Bulk-importing a .csv file into MySQL or MariaDB turns spreadsheet-shaped data into queryable rows with minimal manual work. The approach is useful for migrations, one-off backfills, analytics staging, and feeding applications from exports generated by other systems.
LOAD DATA [LOCAL] INFILE parses input as a stream of lines, splits each line into fields, and assigns those fields to columns in an existing table. With LOCAL, the client reads the file from the machine running the mysql client and sends it over the connection; without LOCAL, the server reads from its own filesystem, typically subject to secure_file_priv restrictions.
Imports succeed only when the CSV layout matches the target schema, including column order, quoting, character set, and newline conventions. Many installations disable local_infile by default for security, so enabling it temporarily (and disabling it again afterwards) keeps risk contained. When data types do not match—dates, decimals, enums—values may be coerced or rejected, making a warning review an important post-import check.
$ mysql --local-infile=1 -u root -p Enter password: Welcome to the MySQL monitor. Commands end with ; or \g. Your MySQL connection id is 177 Server version: 8.0.44 MySQL Community Server - GPL ##### snipped ##### mysql>
LOCAL reads the file from the client host running mysql, while non-LOCAL reads from the database server filesystem.
mysql> USE appdb; Database changed
mysql> SHOW VARIABLES LIKE 'local_infile'; +---------------+-------+ | Variable_name | Value | +---------------+-------+ | local_infile | OFF | +---------------+-------+ 1 row in set (0.01 sec)
mysql> SET GLOBAL local_infile = 1; Query OK, 0 rows affected (0.00 sec)
Leaving local_infile enabled longer than necessary increases risk during connections to untrusted servers or intermediaries.
mysql> SHOW VARIABLES LIKE 'secure_file_priv'; +-----------------+-----------------------+ | Variable_name | Value | +-----------------+-----------------------+ | secure_file_priv| /var/lib/mysql-files/ | +-----------------+-----------------------+ 1 row in set (0.00 sec)
A non-empty value restricts non-LOCAL LOAD DATA INFILE reads to that directory on the server.
mysql> DESCRIBE import_orders; +-------------+---------------+------+-----+---------+-------+ | Field | Type | Null | Key | Default | Extra | +-------------+---------------+------+-----+---------+-------+ | id | int | NO | PRI | NULL | | | customer_id | int | NO | | NULL | | | total | decimal(10,2) | NO | | NULL | | | created_at | datetime | NO | | NULL | | +-------------+---------------+------+-----+---------+-------+ 4 rows in set (0.00 sec)

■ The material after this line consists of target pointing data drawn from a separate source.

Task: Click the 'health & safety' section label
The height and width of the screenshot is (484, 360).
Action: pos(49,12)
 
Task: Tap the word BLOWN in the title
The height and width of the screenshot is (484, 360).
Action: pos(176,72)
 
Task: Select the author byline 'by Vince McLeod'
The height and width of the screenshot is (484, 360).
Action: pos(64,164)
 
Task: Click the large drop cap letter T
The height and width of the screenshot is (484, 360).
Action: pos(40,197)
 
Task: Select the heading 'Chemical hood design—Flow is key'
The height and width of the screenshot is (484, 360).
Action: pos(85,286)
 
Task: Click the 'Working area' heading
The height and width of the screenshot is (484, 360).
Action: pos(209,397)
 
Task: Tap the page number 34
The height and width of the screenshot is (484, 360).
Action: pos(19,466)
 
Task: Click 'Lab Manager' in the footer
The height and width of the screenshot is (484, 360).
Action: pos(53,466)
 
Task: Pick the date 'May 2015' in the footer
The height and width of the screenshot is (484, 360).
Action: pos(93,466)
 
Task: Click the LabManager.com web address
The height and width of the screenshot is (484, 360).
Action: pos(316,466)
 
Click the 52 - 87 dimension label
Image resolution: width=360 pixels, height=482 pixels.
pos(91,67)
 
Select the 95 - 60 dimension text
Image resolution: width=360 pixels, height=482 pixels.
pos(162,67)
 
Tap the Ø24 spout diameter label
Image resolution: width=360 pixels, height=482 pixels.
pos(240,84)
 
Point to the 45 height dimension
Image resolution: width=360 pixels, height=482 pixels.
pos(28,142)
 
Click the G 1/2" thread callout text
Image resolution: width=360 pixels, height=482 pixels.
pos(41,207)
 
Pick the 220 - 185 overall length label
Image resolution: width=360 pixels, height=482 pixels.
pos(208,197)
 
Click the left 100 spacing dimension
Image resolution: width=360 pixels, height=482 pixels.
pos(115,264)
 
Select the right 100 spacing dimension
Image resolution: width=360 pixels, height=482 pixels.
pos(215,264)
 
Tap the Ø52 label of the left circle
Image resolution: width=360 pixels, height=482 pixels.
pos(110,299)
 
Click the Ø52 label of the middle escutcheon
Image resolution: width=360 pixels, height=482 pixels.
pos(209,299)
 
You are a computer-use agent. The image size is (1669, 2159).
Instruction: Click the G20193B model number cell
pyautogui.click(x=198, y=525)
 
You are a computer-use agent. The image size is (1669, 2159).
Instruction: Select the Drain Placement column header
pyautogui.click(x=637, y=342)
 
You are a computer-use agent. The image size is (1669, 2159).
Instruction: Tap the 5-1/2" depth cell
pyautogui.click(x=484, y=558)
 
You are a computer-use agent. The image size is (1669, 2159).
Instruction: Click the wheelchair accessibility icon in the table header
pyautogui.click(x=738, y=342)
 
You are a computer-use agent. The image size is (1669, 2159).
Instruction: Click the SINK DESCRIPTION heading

List columns in the LOAD DATA statement when the CSV omits table columns (for example, an AUTO_INCREMENT id).
mysql> LOAD DATA LOCAL INFILE '/root/sg-work/imports/orders-import.csv'
-> INTO TABLE import_orders
-> CHARACTER SET utf8mb4
-> FIELDS TERMINATED BY ','
-> OPTIONALLY ENCLOSED BY '"'
-> LINES TERMINATED BY '\n'
-> IGNORE 1 LINES;
Query OK, 5 rows affected (0.00 sec)
Records: 5 Deleted: 0 Skipped: 0 Warnings: 0
Use IGNORE 1 LINES only when the first row is a header, and switch LINES TERMINATED BY '\r\n' for Windows-style newlines.
mysql> SHOW WARNINGS LIMIT 10; Empty set (0.00 sec)
Warnings often indicate truncation, invalid dates, or character set mismatches even when rows load successfully.
mysql> SELECT COUNT(*) AS imported_rows FROM import_orders; +---------------+ | imported_rows | +---------------+ | 5 | +---------------+ 1 row in set (0.00 sec)
mysql> SELECT * FROM import_orders ORDER BY id LIMIT 5; +----+-------------+--------+---------------------+ | id | customer_id | total | created_at | +----+-------------+--------+---------------------+ | 10 | 1 | 249.99 | 2025-12-24 14:12:40 | | 11 | 2 | 89.50 | 2025-12-24 14:12:40 | | 12 | 3 | 149.00 | 2025-12-24 14:12:40 | | 13 | 1 | 249.99 | 2025-12-24 14:13:03 | | 14 | 2 | 89.50 | 2025-12-24 14:13:03 | +----+-------------+--------+---------------------+ 5 rows in set (0.00 sec)
mysql> SET GLOBAL local_infile = 0; Query OK, 0 rows affected (0.00 sec)
Some environments apply the global value to new connections, so existing sessions may require reconnecting to inherit the change.